Dependencies and integrations

  • Local Python bridge endpoint (default): http://127.0.0.1:5001/clipboard
  • Shared extraction library: SmrtApps/src/Smrt.Utils.Clipboard
  • Logging: SmrtApps/src/Smrt.Logging
  • Config/path resolution: SmrtApps/src/Smrt.Config

Notes: - The legacy Python payload_check has been retired. The quick image text hint is computed in C#. - Windows Clipboard APIs require an STA thread; async/await can resume on an MTA thread under a default ThreadPool, causing empty reads. The monitor keeps the entire loop on STA to avoid this.

Configuration

Config file path is resolved via SmrtHub’s centralized resolver to the Roaming profile, e.g. %APPDATA%/SmrtHub/Config/clipboard-monitor/clipboard-monitor-config.json.

Defaults and JSON schema ship with the app and are copied to output: - config/defaults/clipboard-monitor-settings.defaults.json - config/schema/clipboard-monitor-settings.schema.json

Settings (excerpt):

  • endpointUrl (string, uri): Flask bridge endpoint; default http://127.0.0.1:5001/clipboard
  • pollingIntervalMs (int 100–30000): Main loop delay between scans; default 500
  • duplicateDetection (bool): Reserved toggle for runtime suppression policy; currently logged only while fixed window remains in place
  • enableOcrHint (bool): Enable OCR quick‑hint for images; default true
  • ocrHintTimeoutMs (int 50–5000): Per‑image quick‑hint timeout; default 350
  • ocrHintMaxEdgePx (int 64–4096): Downscale longest image edge before hinting; default 1024
  • ocrHintLanguageTag (string|null): Optional BCP‑47 tag (e.g., "en-US")
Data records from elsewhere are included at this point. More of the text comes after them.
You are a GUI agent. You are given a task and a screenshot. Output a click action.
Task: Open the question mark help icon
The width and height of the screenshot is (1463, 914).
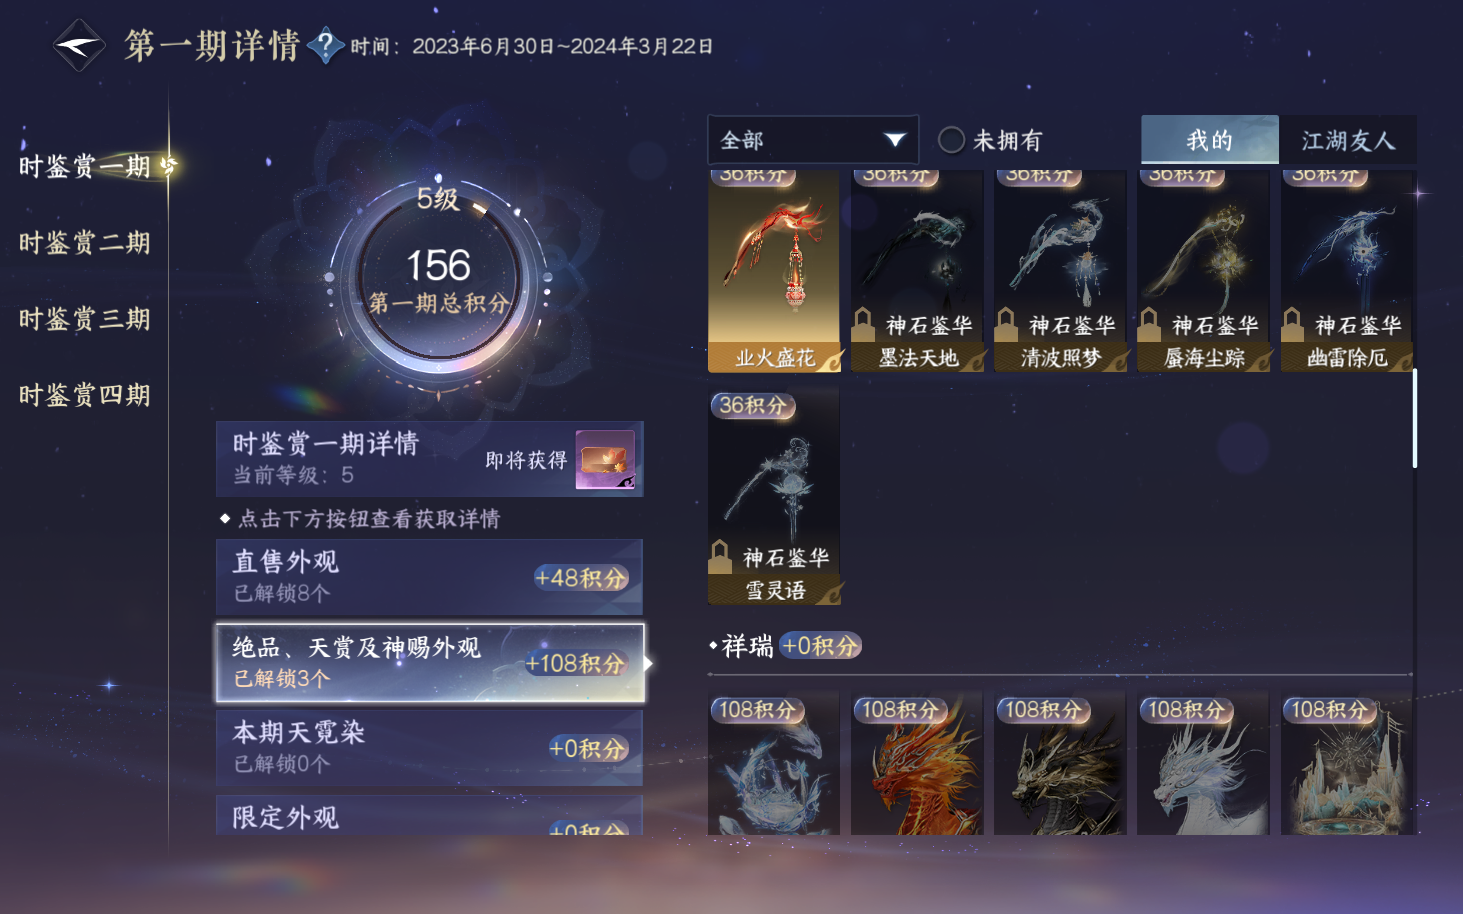pyautogui.click(x=326, y=46)
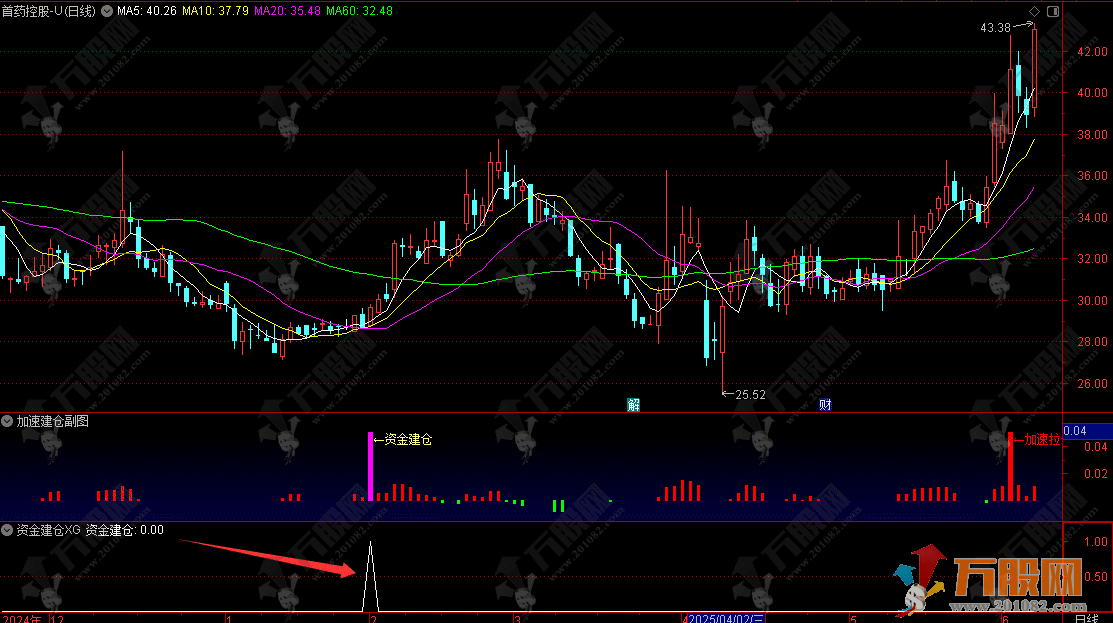
Task: Expand the 加速建仓副图 indicator menu
Action: tap(8, 422)
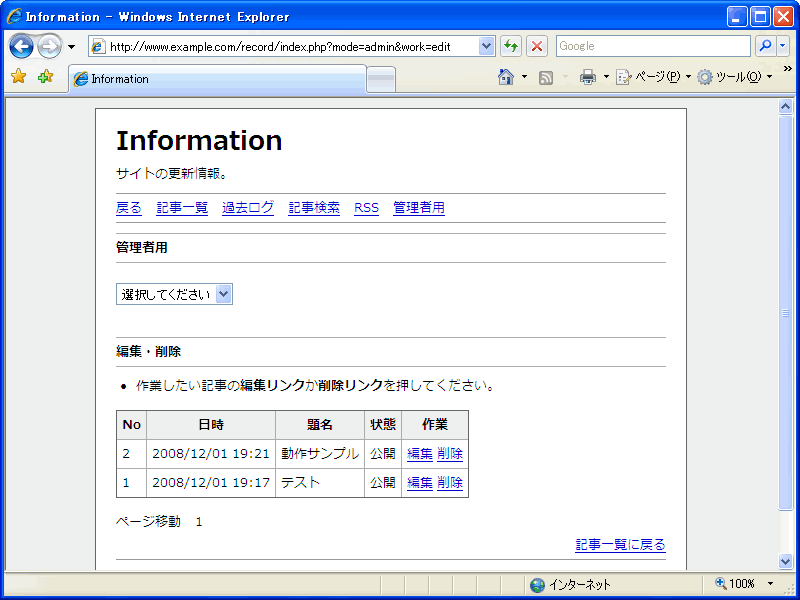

On startup, settings are loaded (or seeded from defaults), validated against the schema, and applied to OcrHintSettings.Configure(new OcrHintOptions { ... }) so the library path adheres to your policy.

Logging

Uses SmrtHub.Logging and writes structured logs under the component name ClipboardMonitor.

  • Startup summary with polling and duplicate detection mode, plus the configured endpointUrl
  • Per‑cycle trace if no fragments are detected (rate‑limited): “No clipboard fragments detected this cycle.”
  • Per‑post summary: “Posting {Count} fragment(s) to {Url}”
  • Errors for clipboard contention and HTTP failures (non‑fatal)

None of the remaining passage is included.